Zona Madina juga menginisiasi bank sampah, di mana sampah dikelola berdasarkan jenisnya kemudian diolah sesuai potensi ekonomi yang bisa muncul dari proses pengelolaan itu.
Zona Madina juga di setiap programnya selalu menyandingkan atau mengakomodir isu-isu lingkungan, termasuk dalam perspektif pertanian, penggunaan pupuk kimia yang berlebihan, kemudian perambahan wilayah-wilayah yang seharusnya menjadi wilayah konservasi menjadi lahan pertanian.
“Kalau kemudian kita hanya batasi mereka dalam konteks bahwa itu tidak mencerminkan nilai keberlanjutan dsb. maka pasti tidak akan berjalan di lapangan. Karena itu kita juga harus pikirkan bagaimana agar kebutuhan praktis masyarakat bisa terpenuhi khususnya kebutuhan primer, di sisi lain kepentingan untuk isu keberlanjutan juga bisa diakomodir.”
Di tingkat kebijakan, masalah sampah ini banyak didorong oleh National Plastic Action Partnership (NPAP), yaitu sebuah platform multipihak yang mempertemukan para pembuat kebijakan, ahli, sektor bisnis, pengusaha, dan organisasi masyarakat sipil untuk bersama-sama berupaya mengurangi 70 persen sampah plastik di laut pada 2025.
baca juga : Cerita Aeshnina, ‘Duta’ Anti Sampah Plastik dari Gresik
Menurut Fahrian Yovantra, Head of Program Greeneration Foundation, sebagai salah satu bagian dari NPAP, di Indonesia ini NPAP merupakan kolaborasi antara Global Plastic Action Partnership (GPAP) dengan pemerintah Indonesia.
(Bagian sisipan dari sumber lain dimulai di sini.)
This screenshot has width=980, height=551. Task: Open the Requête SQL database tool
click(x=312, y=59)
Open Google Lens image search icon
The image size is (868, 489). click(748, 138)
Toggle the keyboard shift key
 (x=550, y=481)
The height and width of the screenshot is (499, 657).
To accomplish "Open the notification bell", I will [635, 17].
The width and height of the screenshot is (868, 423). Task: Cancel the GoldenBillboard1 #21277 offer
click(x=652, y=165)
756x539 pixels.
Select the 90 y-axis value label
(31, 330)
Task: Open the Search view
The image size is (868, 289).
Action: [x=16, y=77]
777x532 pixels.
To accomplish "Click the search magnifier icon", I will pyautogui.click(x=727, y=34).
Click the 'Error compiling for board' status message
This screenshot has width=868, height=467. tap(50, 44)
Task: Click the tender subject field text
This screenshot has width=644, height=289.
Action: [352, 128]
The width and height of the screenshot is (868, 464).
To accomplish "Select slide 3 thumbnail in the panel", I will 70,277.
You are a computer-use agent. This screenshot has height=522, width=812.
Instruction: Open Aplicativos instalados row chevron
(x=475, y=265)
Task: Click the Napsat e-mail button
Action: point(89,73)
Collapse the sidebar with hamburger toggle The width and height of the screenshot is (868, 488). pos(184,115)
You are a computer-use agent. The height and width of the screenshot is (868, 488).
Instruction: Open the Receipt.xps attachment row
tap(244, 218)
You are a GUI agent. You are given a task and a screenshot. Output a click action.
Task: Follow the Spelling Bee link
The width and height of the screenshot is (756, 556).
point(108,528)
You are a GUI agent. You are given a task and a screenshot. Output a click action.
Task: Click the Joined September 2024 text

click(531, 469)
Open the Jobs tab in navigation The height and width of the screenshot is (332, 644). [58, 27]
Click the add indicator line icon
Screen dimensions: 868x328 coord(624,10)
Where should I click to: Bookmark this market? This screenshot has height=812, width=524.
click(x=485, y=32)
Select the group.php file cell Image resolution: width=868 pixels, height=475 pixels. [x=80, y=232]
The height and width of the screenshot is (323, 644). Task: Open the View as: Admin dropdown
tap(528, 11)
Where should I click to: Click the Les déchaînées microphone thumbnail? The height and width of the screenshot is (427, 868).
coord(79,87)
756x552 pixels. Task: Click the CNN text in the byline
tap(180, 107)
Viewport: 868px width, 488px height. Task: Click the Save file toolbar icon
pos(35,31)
GPAP sendiri ini selain kerja sama dengan pemerintah Indonesia juga dengan negara lain Ghana, Vietnam dan Nigeria.
“Tujuan GPAP ini adalah karena lautan dunia ini penuh dengan sampah plastik. GPAP ini sekretariat yang di-lead oleh World Economic Forum. Mereka memperkirakan akan lebih banyak sampah plastik di laut dibandingkan ikan berdasarkan beratnya pada 2050.”
Menurutnya, Indonesia sebagai negara dengan penduduk dan ekonomi terbesar di Asia Tenggara memegang peranan kunci sebagai global dan regional.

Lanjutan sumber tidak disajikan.